"""

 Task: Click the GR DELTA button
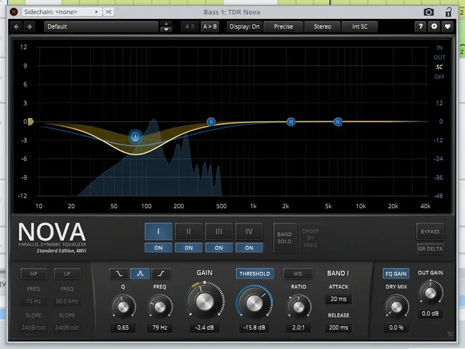pos(430,248)
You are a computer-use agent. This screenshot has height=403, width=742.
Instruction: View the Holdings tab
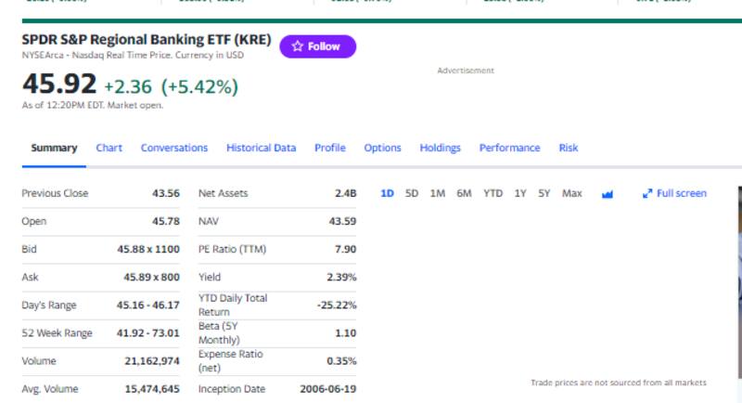point(440,148)
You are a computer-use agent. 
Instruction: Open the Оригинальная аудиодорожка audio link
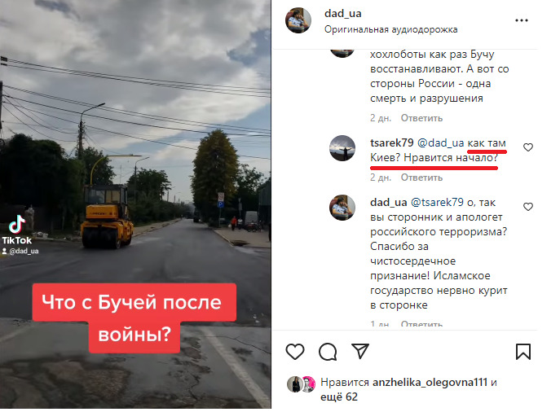coord(390,29)
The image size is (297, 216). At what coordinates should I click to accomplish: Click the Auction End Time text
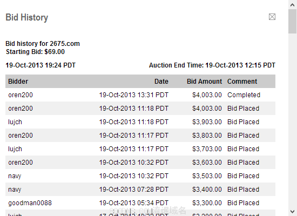212,65
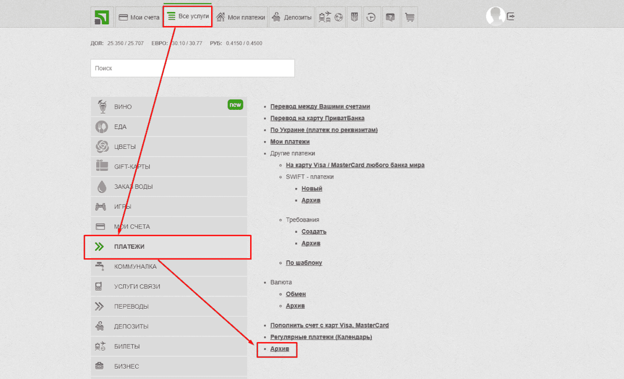624x379 pixels.
Task: Open the help speech bubble with question mark
Action: pos(389,17)
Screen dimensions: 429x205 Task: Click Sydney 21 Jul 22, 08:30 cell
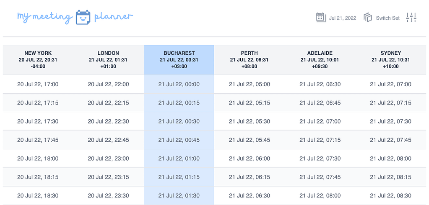pyautogui.click(x=390, y=195)
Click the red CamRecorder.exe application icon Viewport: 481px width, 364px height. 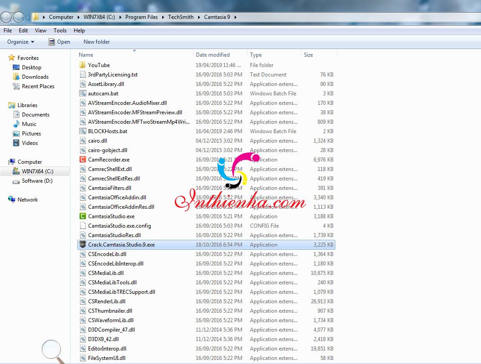pyautogui.click(x=83, y=159)
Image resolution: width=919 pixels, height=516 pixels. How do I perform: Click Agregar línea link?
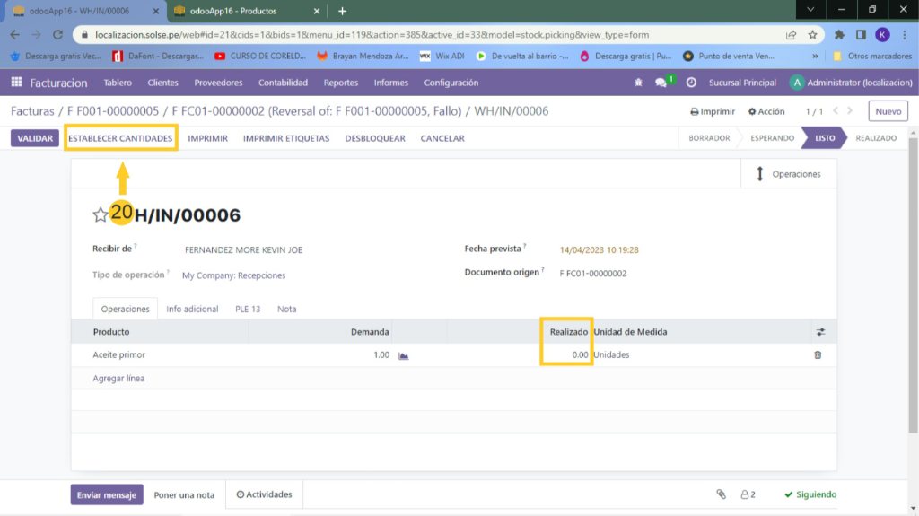[x=118, y=379]
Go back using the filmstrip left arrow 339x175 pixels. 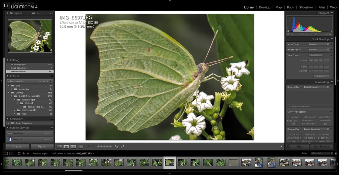pos(24,153)
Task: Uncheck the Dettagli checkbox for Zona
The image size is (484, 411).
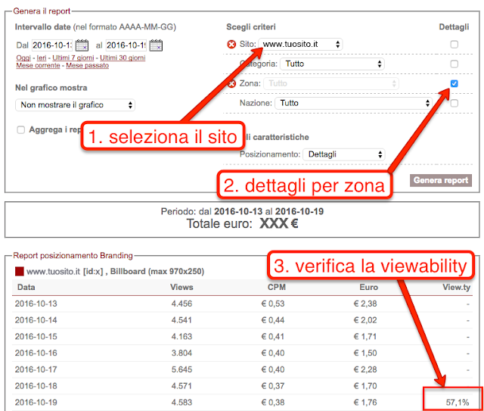Action: [454, 83]
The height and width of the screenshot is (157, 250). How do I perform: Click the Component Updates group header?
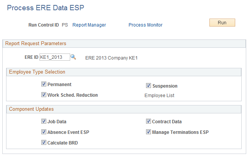pyautogui.click(x=31, y=109)
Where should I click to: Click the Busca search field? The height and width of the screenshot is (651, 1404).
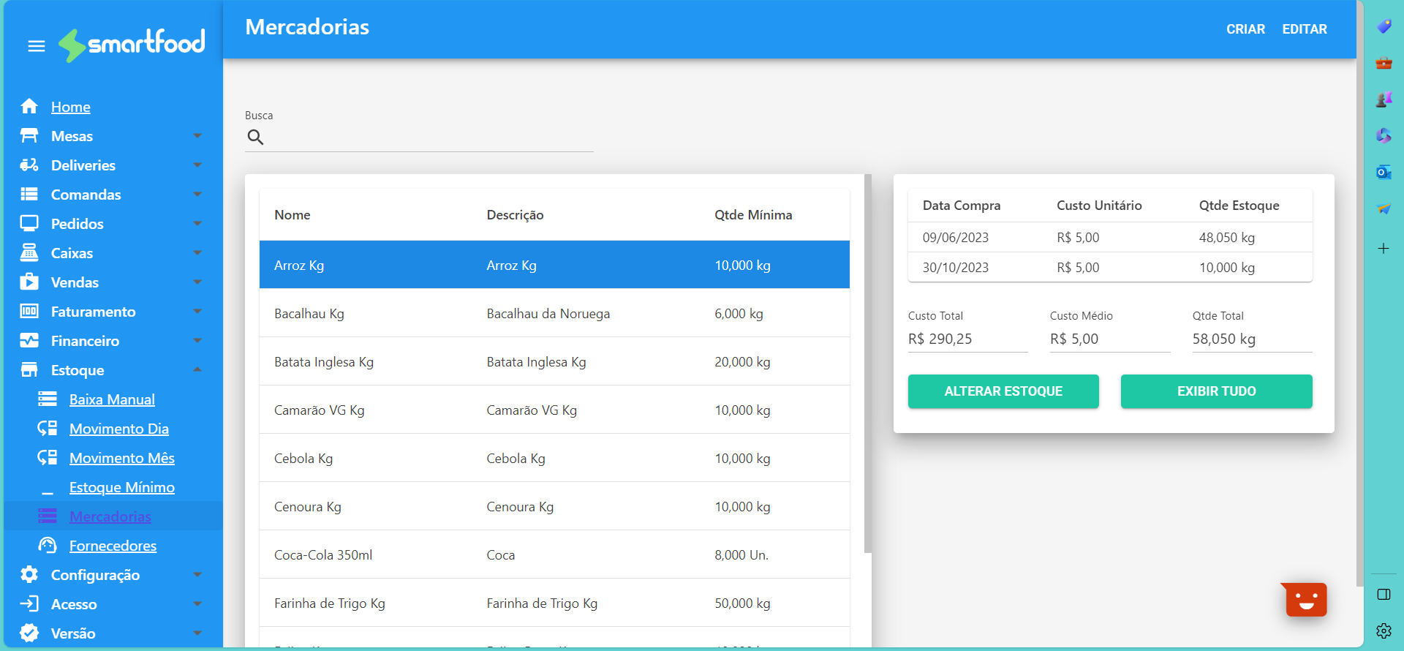[x=428, y=138]
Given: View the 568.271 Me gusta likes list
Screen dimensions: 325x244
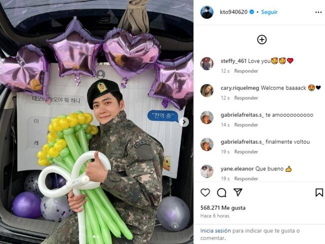Looking at the screenshot, I should point(223,208).
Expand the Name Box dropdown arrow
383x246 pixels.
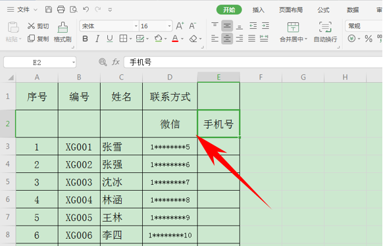tap(73, 62)
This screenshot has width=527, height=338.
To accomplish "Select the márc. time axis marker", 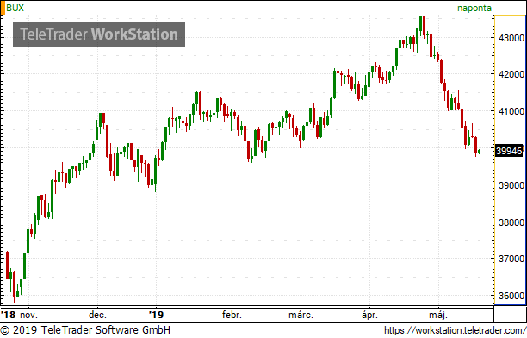I will [301, 315].
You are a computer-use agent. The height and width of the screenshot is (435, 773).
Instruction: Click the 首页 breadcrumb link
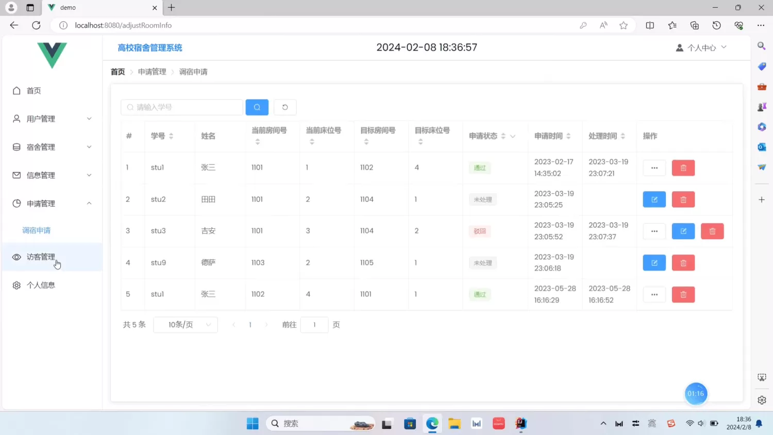(117, 72)
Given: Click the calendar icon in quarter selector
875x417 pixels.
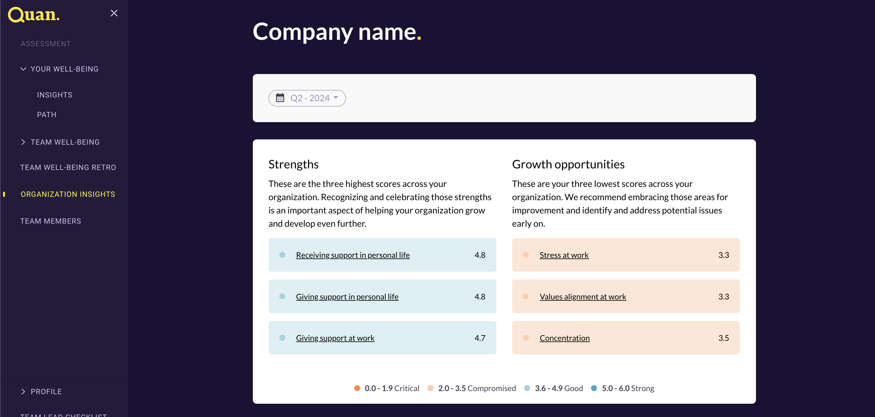Looking at the screenshot, I should click(x=280, y=98).
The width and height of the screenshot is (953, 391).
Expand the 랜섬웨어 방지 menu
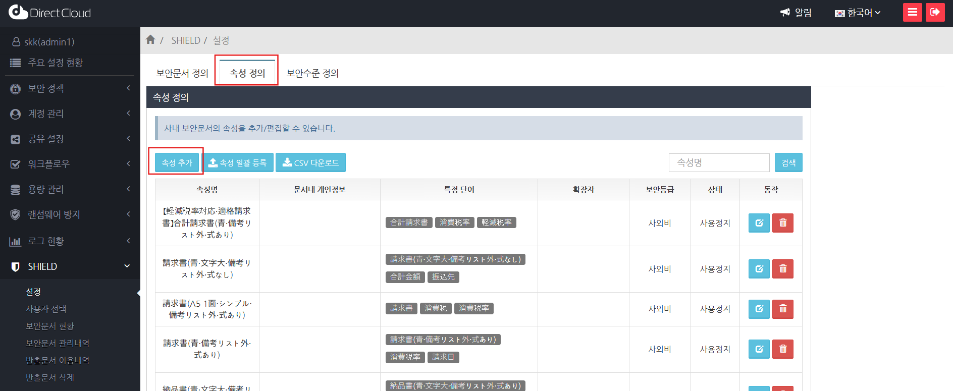click(70, 214)
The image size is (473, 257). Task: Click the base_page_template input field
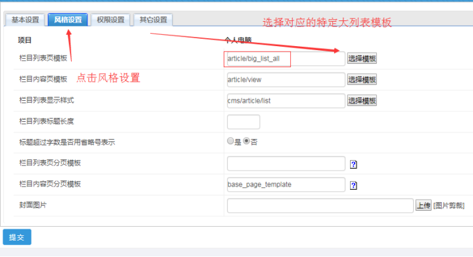click(286, 185)
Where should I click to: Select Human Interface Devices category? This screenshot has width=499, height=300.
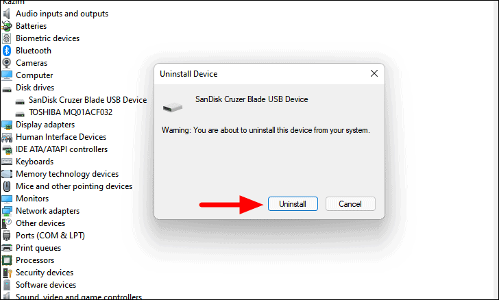coord(61,137)
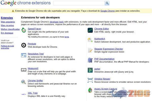Open the Mais populares sidebar link
Screen dimensions: 152x101
click(8, 22)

"""

# Task description
Search the lines above for the string "agent" and copy each line that has it.

# Solution to this task
You are a computer-use agent. This screenshot has height=403, width=742.
You are a computer-use agent. 
You are a computer-use agent. The height and width of the screenshot is (435, 773).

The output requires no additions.